Therefore, in order to save more time on the selection of the necessary phrases, special expressions, and formulations, we have selected a few suggestions for daily notes that simplify filling out the documents, while maintaining their content and accuracy. As a result, they are better able to organize their work and develop their skills in the field of speech-language pathology.

A SOAP note format is one of the most effective ways to fill out a progress note. We are planning to teach you how to use this tool in your private practice.

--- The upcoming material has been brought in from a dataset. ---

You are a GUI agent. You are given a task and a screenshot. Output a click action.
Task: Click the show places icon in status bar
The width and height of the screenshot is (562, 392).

In addition, we are going to give you some lifehacks and tips that will make the client's progress a reality.

SOAP Note Format for Speech Therapy Sessions: What is It?

SOAP notes are widely used by various specialists: mental health professionals, psychologists, caregivers, and speech-language pathologists.

When filling out a document for clients, it is necessary to know the content of regulatory documents related to this issue. It is also necessary to remember the age and individual characteristics of the person based on his diagnostic data, and take into account the results of speech development.

This information is included in the soap note template.

#1. S is for Subjective

The subjective section contains information about the actual state of the patient. Ideally, this part of the notes should be as true to life as possible. What does it mean?

The doctor keeps track of the complaints and speech issues of the patient, as well as other significant information about the patient. He must report only the words of the clients, but not his own thoughts and ideas. It’s not the time for it.

The first priority is to take stock of symptoms and make up a potential and theoretical treatment plan (but not to put it down). Try to use direct speech.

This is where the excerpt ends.